That job should have gone to Sarah Cox, and they lost one of the best in Simon Mayo.

Dave


----------



## raynipper (Aug 4, 2008)

I see some vaguely familiar faces on some adds now and assume I should know who they are.

Ray.


----------



## caulkhead (Jul 25, 2007)

patp said:


> The trouble is that many in the media, and politicians, think that their world is the only world.
> 
> I cannot listen to Zoe Ball in the morning because she is so obsessed with celebrity.


I'm the same. The sycophantic way in which she talks about, and treats, her "celebrity" guests had me reaching for the off button a long time ago. And why this obsession with having celebrity guests anyway? Music, news and weather, that's all I want!


----------



## patp (Apr 30, 2007)

Why does it not occur to them that Terry Wogan was hugely popular for very good reason?


----------



## greygit (Apr 15, 2007)

I must agree with the posts so far, he's gay so what? Then the media go on and bloody on about it but I suppose the sheeple love this celebrity crap, bless um.


----------



## raynipper (Aug 4, 2008)

And all that fuss about Ant or Dec drink problems. So what, who the hell cares?
Every now and then we get a headline that some celebs are breaking up? Again who cares?
I have gone off ITV mainly because of such trash.

Ray.


----------



## Webby1 (Mar 11, 2012)

If he was about to be outed by the media and I suspect this is often the case it would have been good for him to have announced that fact as well and exposed some of their behaviour.

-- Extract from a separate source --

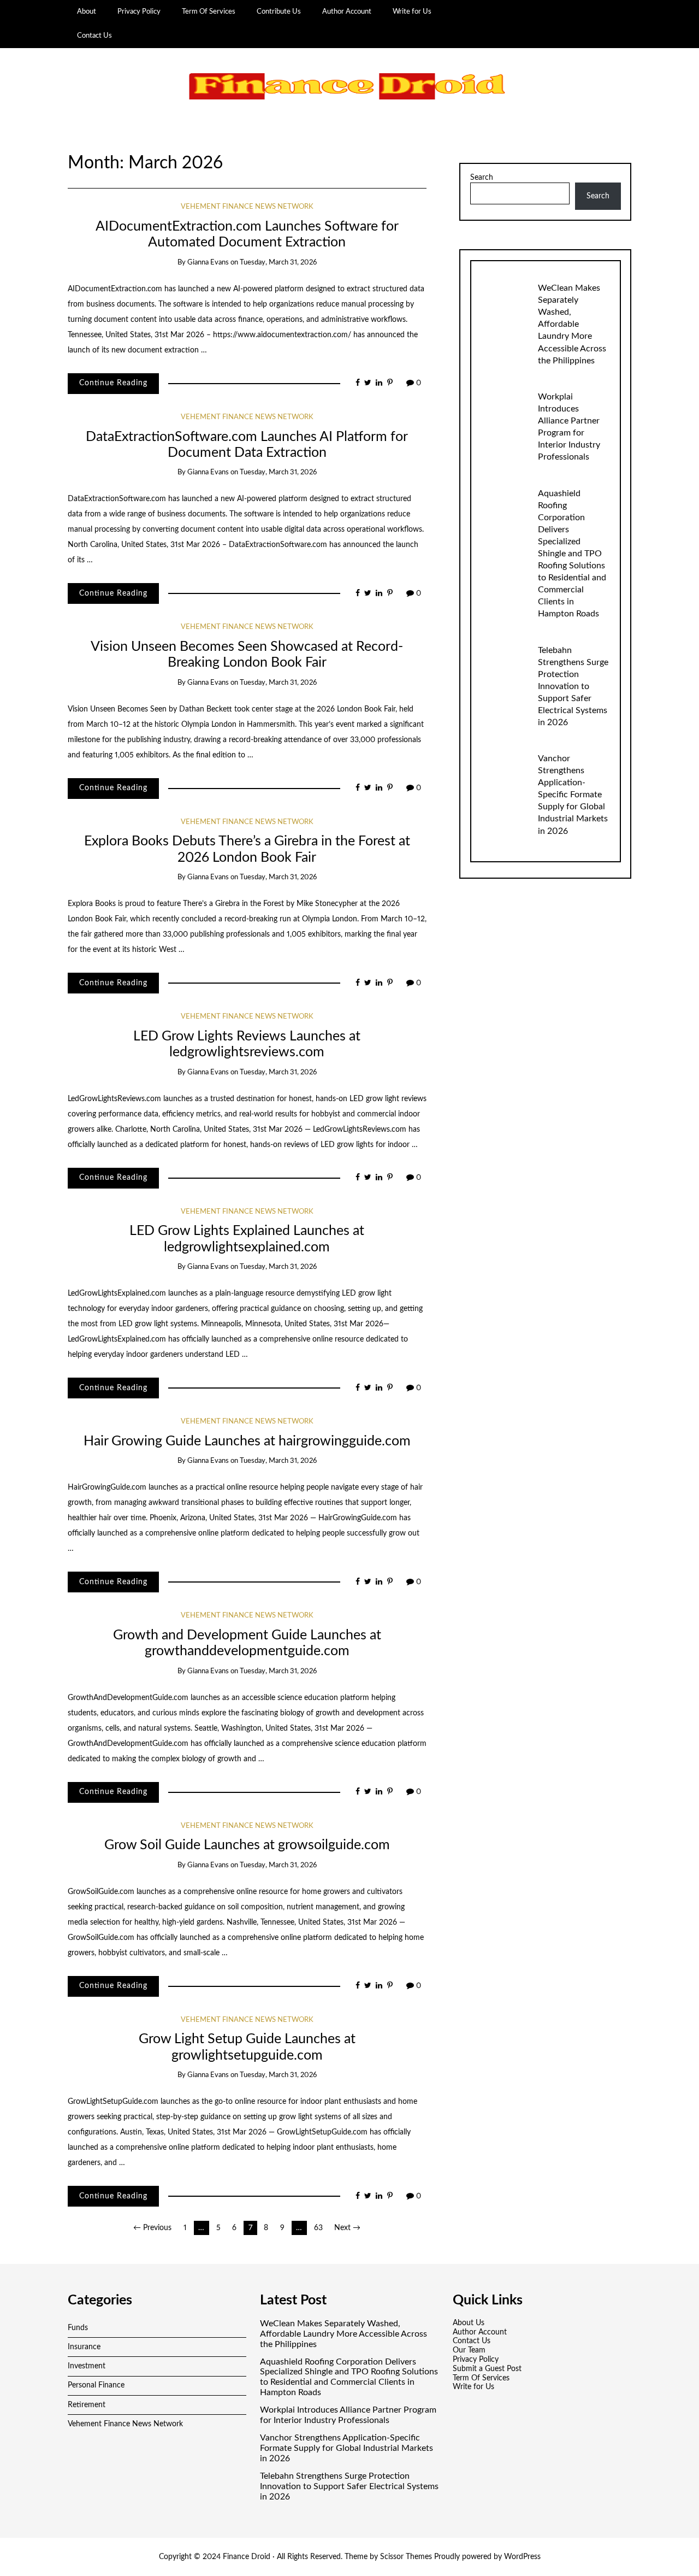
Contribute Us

Didn't Gareth Thomas also announce this as his reason for coming out.


----------



## patp (Apr 30, 2007)

I think it feeds people who have very little else going on in their lives. I know someone who, though younger than me, just wanted to be married and raise a family. She did just that, and did a good job too, but she is obsessed with celebrity. I suspect it gave light and life to a somewhat mundane domestic existence. the trouble is I never know who the hell she is talking about!


----------